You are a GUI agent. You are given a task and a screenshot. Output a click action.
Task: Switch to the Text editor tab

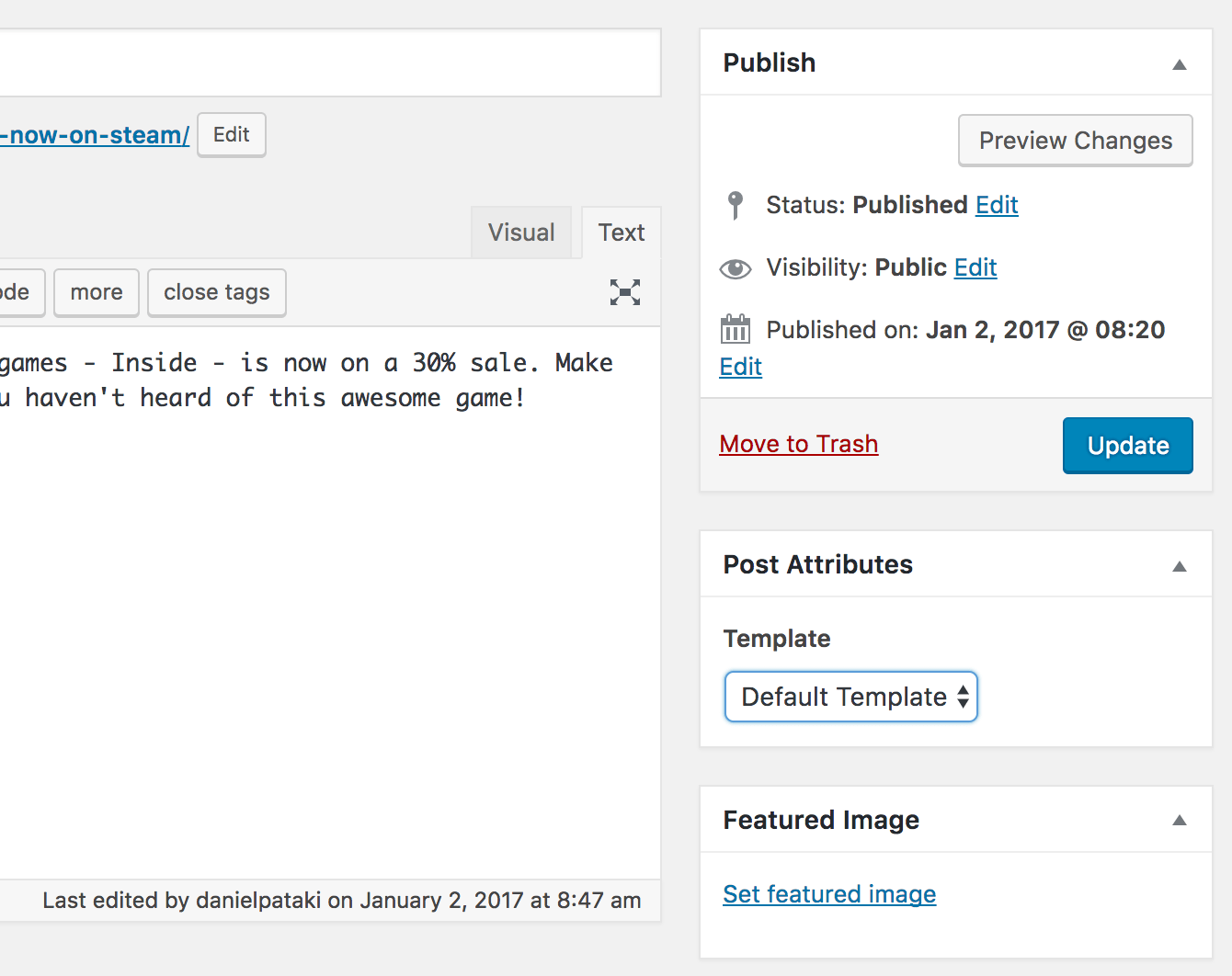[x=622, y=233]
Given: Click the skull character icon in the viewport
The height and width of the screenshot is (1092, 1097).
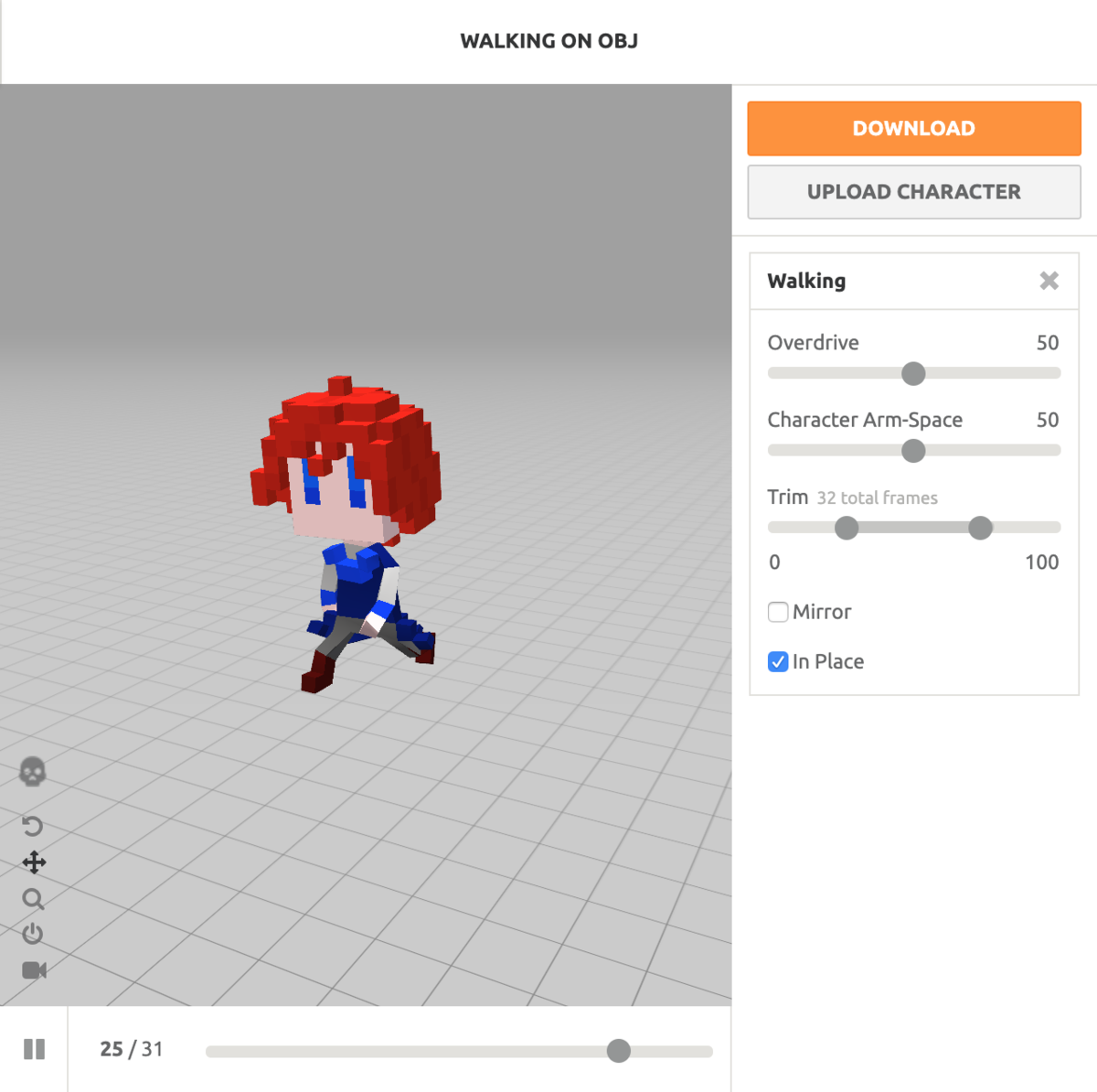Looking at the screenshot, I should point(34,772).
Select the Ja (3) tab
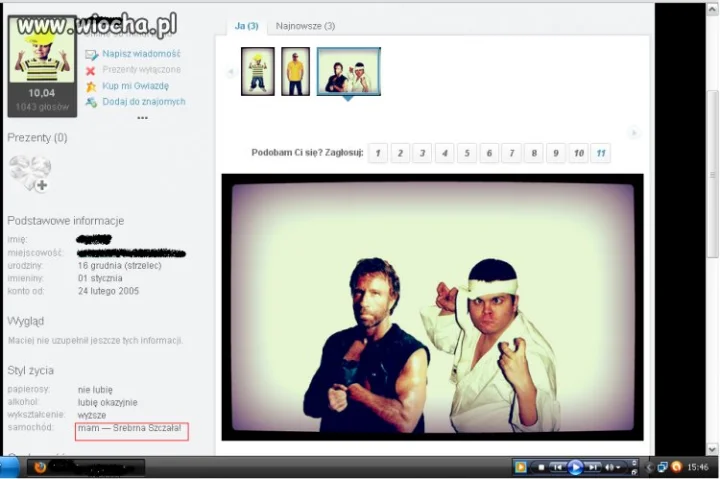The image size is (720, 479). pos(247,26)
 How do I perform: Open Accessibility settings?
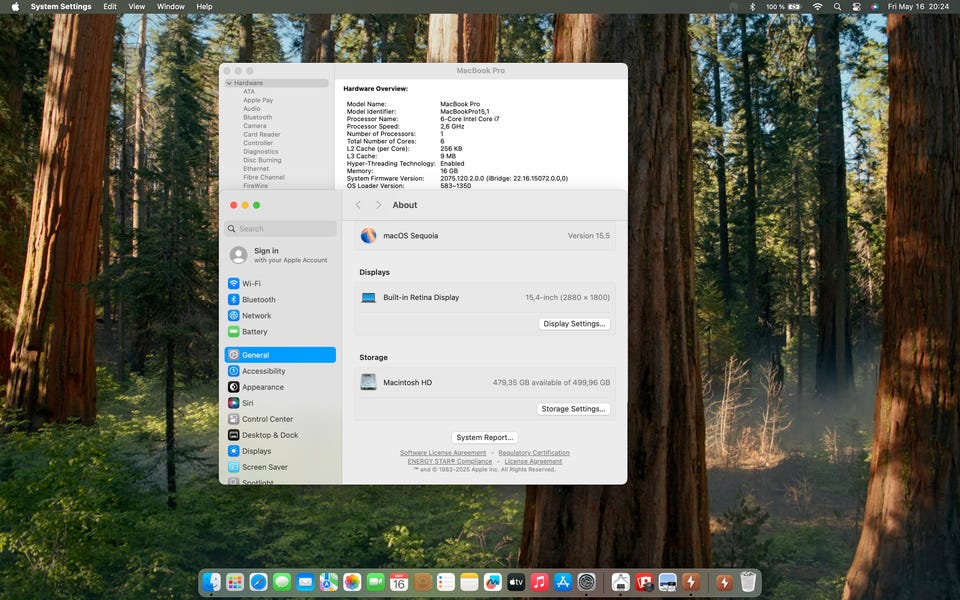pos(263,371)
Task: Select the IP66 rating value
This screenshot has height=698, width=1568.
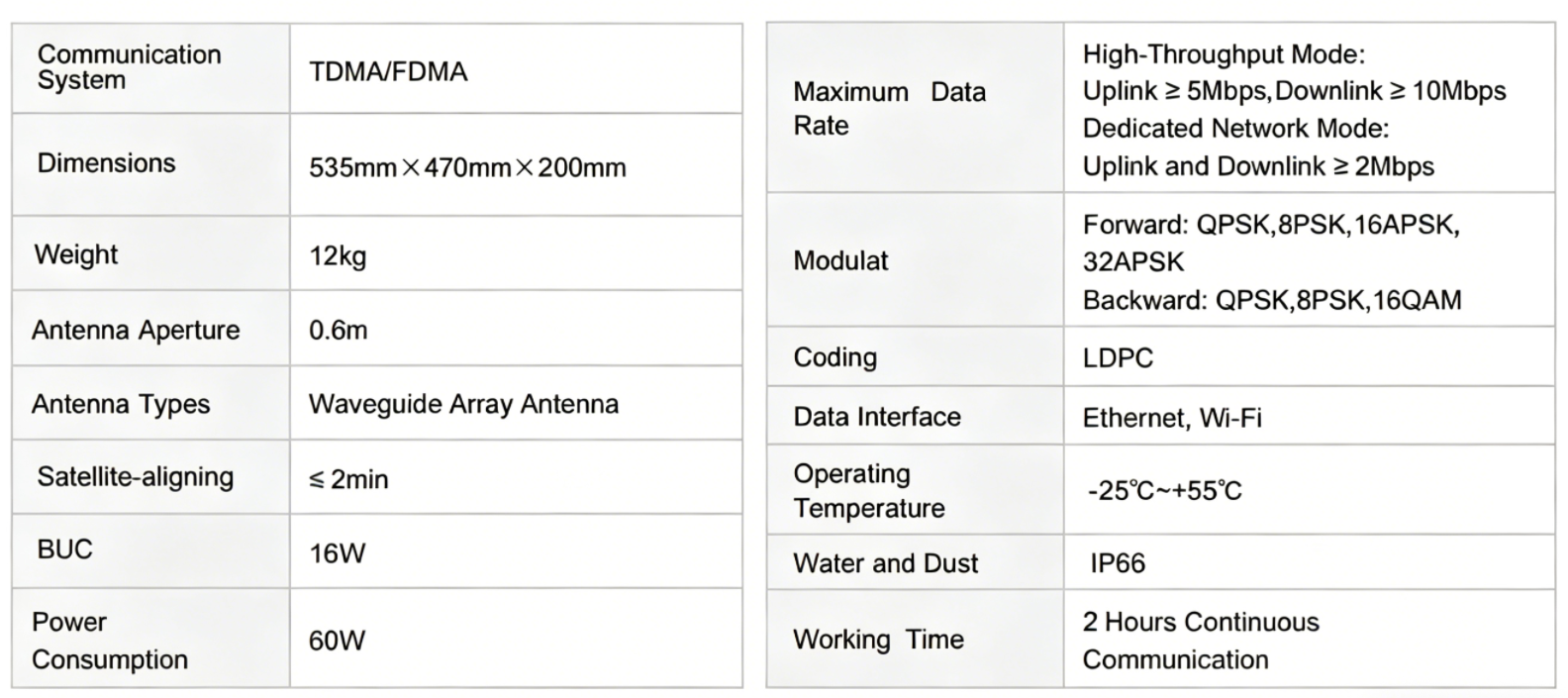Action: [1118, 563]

Exercise description ▸ The answer must be the full listing retyped exactly, with no pictures in it.

Response below ▸
You are a GUI agent. You are given a task and a screenshot. Output a click action.
Task: Switch to the Text editor tab

[x=622, y=233]
Given: Click the skull character icon in the viewport
The height and width of the screenshot is (1092, 1097).
Looking at the screenshot, I should point(34,772).
Select the Ja (3) tab
The image size is (720, 479). pos(247,26)
 How do I perform: Open Accessibility settings?
pos(263,371)
Task: Select the IP66 rating value
This screenshot has height=698, width=1568.
Action: [1118, 563]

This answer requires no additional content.